When I started to write this article I really ‘put my foot
into it,’ as the saying goes, assuming that I could get
together all of the facts and pictures to make it ‘hold
water.’ However, I think that I am not as far into a potential
problem area as a resident of nearby Bel Air, Maryland, is when he
tells the newspaper that he has been following up on accounts of
sightings of ‘Bigfoot’ which began in the area in 1972.
There have been mysterious slaughterings of chickens on farms in
the vicinity and even the finding of large footprints which he has
preserved with plaster casts. On one occasion up along Big Muddy
Creek some campers had had rocks mysteriously thrown at them. Since
I had planned to stay in my trailer while in the area, I didn’t
think that that sort of activity was exactly one of a friendly
countryside.
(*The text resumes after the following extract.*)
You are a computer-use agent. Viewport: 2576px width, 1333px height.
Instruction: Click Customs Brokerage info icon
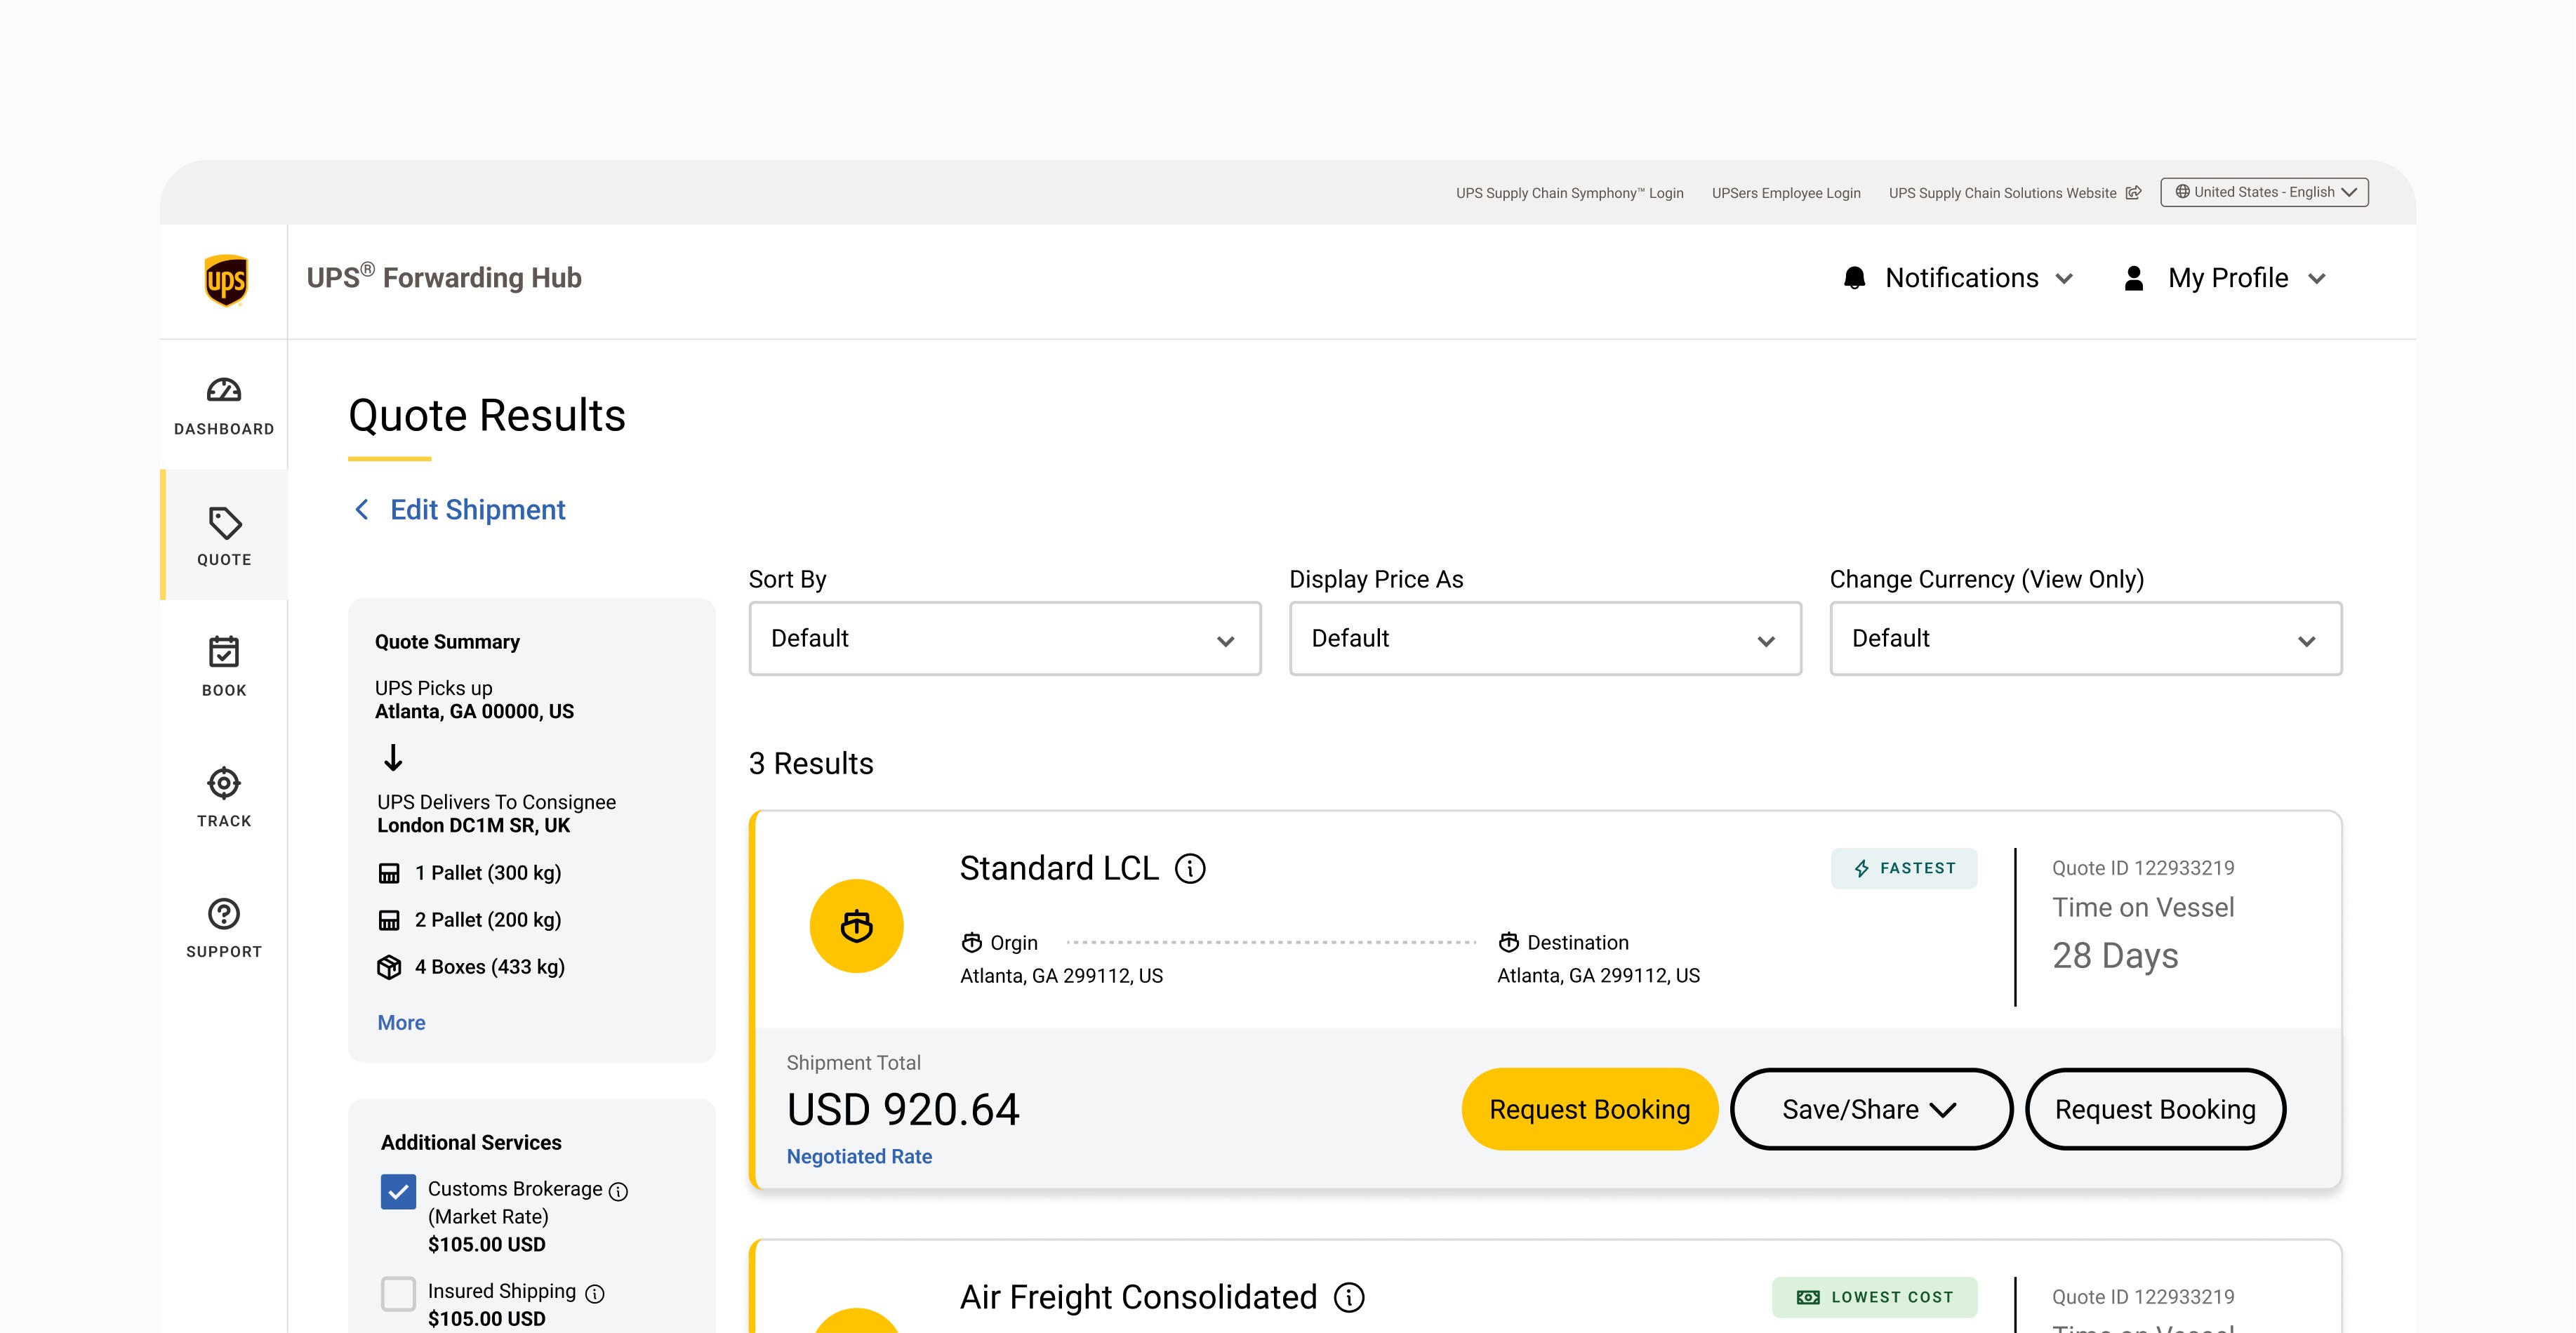point(619,1191)
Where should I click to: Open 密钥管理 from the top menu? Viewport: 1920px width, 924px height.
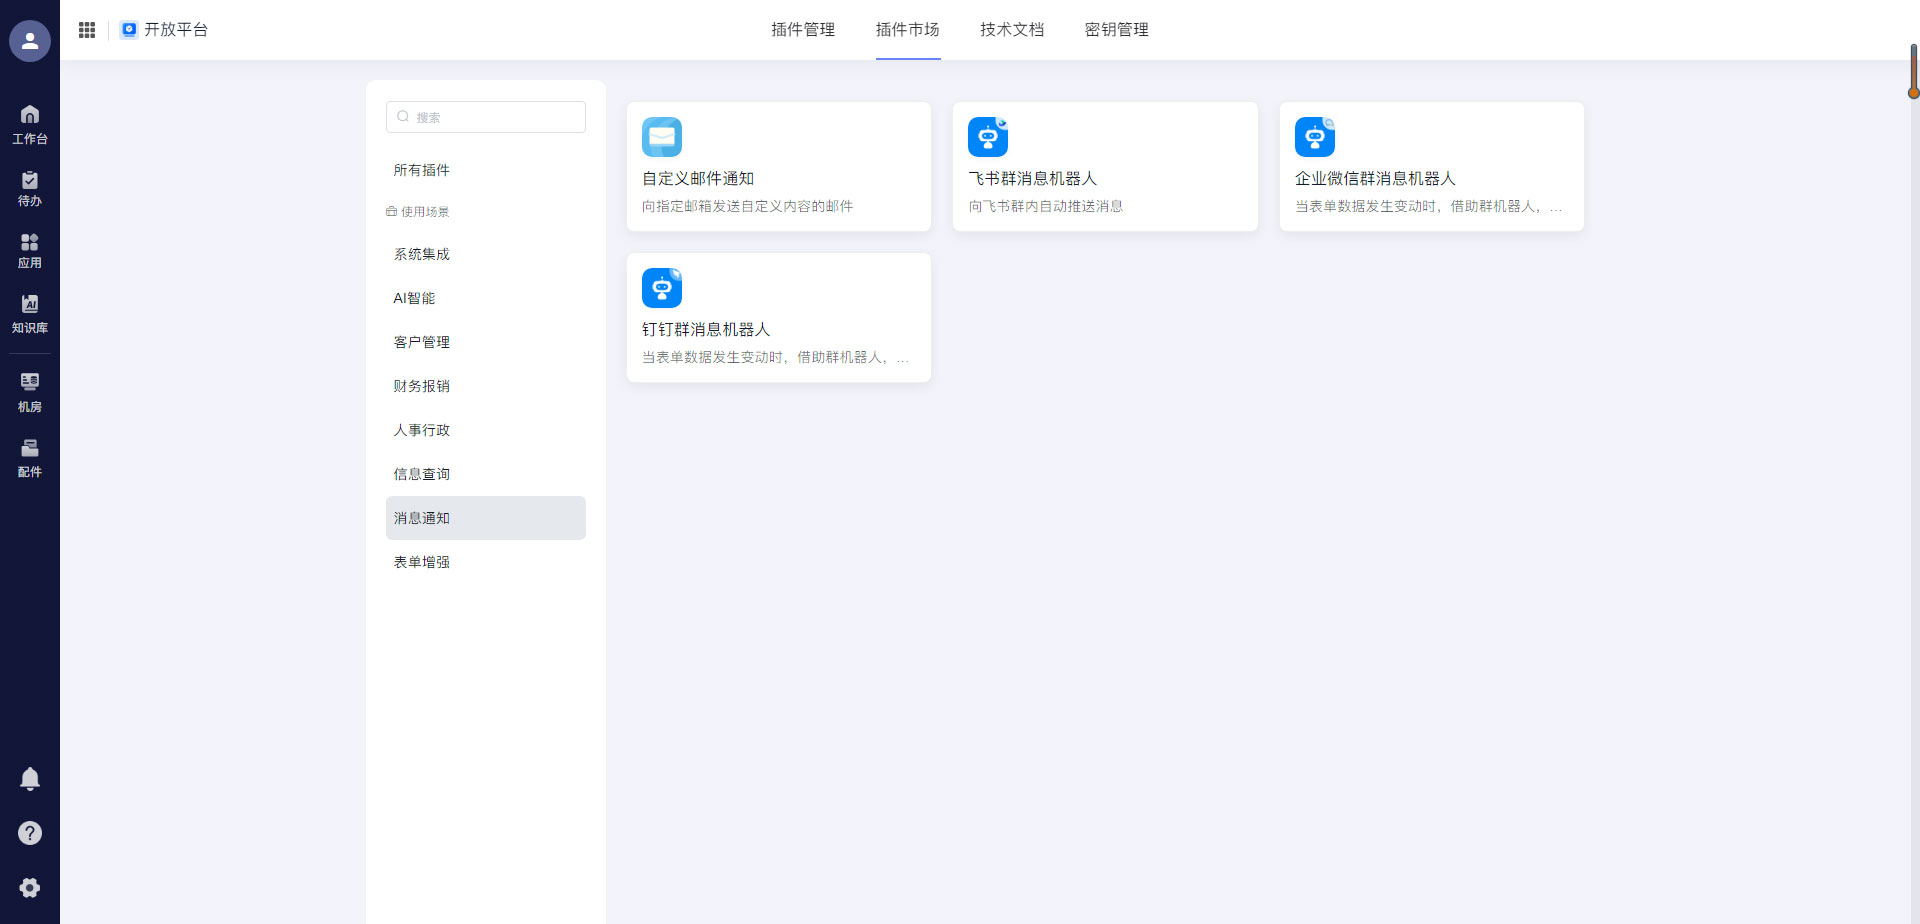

But I figured that a 7%’ tall humanoid weighing,
he estimated, some 350 pounds wouldn’t like my cooking so I was
probably safe. When I make a trip into an area for something as
specific as the Steam-O-Rama, Hook for other things to add to the
interest and to complete the trip. Bigfoot wasn’t, however, in
my plans.
Philadelphia Electric Company’s high temperature gas cooled
nuclear reactor as viewed from their Information Center at Peach
Bottomnear Stewartstown, PA.
There are other things to do in the same area that should be of
interest to those interested in old engines. Nearby, the
Philadelphia Electric Company has a nuclear information center at
Peach Bottom. This is the location of the experimental high
temperature gas cooled reactor (HTGR) and where they have two
1,000,000 kilowatt nuclear generators of the boiling water type
(BWR). These are in a beautiful setting along the Susquehanna River
and well worth visiting. The fuel may be more exotic than coal or
wood or straw, but it is still a steam cycle. So, though I had been
watching with interest the steam power of the past it was also
interesting to visit a plant with steam power of the future. An
American flag was slowly fluttering in the breeze with the
experimental reactor in the background as I looked from the
Center’s observation platform. I couldn’t help but think,
‘I trust that flag is strong enough in the future to keep the
powerful force of the atom harnessed for peace not war.’